- _PROBLEM STATEMENT_
Show every line from the entries that follow which holds the word "column".

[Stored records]
- - -

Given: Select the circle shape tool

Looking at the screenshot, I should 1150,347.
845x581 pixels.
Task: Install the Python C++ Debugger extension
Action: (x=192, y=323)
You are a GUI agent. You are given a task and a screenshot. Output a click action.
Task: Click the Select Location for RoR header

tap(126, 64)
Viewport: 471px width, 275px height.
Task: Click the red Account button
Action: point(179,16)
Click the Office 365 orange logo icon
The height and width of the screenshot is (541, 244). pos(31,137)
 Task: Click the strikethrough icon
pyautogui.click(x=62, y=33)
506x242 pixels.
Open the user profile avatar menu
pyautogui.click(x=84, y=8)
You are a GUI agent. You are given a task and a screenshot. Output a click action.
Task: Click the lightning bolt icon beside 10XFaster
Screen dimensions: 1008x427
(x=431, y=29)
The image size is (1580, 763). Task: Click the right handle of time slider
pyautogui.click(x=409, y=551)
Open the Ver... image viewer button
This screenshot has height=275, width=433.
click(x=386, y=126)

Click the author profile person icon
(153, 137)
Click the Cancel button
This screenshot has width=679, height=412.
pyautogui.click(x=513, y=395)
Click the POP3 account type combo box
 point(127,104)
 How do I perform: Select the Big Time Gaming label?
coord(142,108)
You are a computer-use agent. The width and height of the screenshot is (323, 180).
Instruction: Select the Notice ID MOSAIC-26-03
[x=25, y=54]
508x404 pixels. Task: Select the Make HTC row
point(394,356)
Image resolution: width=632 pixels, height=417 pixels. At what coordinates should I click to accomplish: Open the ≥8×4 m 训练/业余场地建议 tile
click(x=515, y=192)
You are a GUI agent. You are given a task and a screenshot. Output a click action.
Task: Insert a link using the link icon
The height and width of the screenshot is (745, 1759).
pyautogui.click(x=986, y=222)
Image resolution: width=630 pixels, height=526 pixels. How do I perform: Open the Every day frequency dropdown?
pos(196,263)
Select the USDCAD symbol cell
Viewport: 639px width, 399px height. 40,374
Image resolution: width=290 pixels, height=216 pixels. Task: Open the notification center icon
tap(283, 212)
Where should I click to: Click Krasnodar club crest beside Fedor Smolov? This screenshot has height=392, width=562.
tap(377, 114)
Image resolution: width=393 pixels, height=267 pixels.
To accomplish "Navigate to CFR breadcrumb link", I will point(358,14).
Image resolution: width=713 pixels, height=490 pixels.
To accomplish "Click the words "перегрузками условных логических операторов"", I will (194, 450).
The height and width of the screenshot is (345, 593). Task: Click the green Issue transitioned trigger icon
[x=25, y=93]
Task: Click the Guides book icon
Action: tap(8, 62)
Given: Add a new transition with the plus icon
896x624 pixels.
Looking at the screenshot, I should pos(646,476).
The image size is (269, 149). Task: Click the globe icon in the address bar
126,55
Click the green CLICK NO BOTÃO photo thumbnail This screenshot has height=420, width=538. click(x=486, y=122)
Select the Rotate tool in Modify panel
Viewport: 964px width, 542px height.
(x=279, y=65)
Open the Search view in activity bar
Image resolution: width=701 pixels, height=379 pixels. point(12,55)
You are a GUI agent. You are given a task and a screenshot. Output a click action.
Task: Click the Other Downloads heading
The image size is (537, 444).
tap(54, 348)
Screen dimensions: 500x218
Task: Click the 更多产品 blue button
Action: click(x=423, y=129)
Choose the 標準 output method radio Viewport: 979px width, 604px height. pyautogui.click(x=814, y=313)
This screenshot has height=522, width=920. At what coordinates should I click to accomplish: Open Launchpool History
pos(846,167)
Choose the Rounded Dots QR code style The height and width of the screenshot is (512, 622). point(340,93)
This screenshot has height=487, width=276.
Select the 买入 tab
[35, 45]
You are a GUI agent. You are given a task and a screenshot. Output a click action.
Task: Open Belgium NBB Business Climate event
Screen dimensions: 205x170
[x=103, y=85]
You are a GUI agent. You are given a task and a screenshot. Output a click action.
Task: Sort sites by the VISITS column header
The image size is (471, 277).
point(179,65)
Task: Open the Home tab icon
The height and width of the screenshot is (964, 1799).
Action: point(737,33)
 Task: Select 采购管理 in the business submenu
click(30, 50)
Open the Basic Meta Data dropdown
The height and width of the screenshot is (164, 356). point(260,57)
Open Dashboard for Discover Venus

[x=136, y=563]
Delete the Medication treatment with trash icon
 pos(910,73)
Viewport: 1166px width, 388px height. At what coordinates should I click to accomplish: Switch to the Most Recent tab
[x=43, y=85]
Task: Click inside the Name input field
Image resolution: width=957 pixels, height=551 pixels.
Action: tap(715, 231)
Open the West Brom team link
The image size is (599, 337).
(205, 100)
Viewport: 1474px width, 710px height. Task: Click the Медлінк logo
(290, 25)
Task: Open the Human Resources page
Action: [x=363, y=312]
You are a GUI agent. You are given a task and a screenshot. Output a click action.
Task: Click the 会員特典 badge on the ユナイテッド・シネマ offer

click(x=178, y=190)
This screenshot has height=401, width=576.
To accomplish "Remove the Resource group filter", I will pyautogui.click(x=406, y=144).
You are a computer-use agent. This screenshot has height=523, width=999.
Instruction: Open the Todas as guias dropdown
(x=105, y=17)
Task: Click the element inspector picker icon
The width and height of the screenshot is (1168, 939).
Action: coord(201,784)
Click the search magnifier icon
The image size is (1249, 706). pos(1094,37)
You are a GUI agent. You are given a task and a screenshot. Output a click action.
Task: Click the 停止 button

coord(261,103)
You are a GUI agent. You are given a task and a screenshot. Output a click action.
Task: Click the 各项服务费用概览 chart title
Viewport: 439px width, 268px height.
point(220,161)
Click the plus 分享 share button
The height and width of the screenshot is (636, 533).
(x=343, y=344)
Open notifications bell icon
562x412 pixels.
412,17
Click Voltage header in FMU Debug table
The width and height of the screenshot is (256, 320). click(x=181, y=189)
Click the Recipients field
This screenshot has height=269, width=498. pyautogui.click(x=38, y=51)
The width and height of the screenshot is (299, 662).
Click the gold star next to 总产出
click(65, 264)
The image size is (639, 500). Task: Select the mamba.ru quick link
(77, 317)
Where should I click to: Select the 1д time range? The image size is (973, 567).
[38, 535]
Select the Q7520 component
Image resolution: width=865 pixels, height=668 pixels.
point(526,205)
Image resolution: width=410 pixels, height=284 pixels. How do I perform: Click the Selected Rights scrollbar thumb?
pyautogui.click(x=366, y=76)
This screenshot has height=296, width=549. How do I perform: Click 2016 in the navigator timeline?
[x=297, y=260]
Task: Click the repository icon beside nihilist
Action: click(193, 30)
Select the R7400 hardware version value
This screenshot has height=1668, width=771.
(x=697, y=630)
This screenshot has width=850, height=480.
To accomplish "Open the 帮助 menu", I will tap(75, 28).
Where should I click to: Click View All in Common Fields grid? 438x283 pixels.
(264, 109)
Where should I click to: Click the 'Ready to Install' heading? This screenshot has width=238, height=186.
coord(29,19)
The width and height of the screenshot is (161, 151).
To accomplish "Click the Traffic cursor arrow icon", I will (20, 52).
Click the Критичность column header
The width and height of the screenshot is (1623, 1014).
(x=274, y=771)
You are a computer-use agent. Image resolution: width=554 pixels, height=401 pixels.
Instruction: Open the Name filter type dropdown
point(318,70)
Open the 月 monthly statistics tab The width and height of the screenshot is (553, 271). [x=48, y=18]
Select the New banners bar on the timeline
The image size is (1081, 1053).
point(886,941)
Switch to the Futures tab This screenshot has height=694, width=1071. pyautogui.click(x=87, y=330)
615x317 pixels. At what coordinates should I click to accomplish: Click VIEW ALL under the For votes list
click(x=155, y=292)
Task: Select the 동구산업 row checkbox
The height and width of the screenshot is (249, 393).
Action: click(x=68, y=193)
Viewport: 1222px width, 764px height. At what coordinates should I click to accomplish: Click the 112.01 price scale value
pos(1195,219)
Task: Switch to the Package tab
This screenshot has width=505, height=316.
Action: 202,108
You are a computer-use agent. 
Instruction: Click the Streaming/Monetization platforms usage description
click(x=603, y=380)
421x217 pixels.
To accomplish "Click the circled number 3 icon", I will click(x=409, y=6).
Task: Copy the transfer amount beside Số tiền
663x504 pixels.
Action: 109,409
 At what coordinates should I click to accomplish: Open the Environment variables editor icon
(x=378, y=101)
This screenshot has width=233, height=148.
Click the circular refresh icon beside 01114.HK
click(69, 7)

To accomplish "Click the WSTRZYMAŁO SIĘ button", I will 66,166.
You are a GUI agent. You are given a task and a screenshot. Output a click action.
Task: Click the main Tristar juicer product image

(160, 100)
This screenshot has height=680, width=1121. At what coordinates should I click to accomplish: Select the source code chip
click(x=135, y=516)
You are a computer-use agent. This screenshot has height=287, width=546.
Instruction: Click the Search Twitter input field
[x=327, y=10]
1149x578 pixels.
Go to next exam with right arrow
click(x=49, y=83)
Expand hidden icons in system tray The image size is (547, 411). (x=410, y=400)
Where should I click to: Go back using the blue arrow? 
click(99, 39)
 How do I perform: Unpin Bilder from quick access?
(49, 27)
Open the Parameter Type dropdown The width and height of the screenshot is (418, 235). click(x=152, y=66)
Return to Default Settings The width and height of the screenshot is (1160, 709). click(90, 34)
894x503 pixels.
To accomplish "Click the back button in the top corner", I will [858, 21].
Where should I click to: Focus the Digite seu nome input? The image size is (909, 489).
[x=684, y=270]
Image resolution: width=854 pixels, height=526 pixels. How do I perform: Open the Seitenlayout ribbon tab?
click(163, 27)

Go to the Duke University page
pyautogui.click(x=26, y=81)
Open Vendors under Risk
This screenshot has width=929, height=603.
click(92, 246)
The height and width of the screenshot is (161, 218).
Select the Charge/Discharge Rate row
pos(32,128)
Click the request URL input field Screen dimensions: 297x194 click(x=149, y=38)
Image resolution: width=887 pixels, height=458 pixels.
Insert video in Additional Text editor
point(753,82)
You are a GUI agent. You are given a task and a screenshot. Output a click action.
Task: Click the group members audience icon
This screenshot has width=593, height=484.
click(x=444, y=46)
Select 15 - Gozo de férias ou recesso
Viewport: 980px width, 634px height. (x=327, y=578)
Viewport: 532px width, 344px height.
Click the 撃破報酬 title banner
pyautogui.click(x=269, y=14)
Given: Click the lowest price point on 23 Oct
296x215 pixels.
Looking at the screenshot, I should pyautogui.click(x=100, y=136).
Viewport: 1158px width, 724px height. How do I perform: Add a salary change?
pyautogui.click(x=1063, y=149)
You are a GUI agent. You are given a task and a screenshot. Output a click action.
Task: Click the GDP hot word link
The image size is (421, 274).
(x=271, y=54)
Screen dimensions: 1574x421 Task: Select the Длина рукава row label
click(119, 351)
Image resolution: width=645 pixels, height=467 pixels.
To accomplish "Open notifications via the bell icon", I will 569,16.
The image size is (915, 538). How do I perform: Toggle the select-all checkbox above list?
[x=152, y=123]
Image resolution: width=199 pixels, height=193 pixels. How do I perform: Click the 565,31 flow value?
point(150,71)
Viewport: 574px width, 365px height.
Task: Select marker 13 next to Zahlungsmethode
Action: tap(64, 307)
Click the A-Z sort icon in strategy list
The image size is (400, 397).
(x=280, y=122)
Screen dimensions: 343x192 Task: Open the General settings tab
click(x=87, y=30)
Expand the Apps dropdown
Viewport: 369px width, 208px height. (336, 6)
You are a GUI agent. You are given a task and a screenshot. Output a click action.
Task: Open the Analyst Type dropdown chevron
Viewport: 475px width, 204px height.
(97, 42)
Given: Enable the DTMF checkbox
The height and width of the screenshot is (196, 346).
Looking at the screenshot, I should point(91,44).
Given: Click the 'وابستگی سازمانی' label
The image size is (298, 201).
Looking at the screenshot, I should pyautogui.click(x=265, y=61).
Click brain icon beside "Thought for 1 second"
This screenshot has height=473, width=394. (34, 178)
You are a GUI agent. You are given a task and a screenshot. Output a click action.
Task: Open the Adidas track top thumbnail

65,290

- - -

- _SOLUTION_
Task: Sort sites by the VISITS column header
Click the Критичность column header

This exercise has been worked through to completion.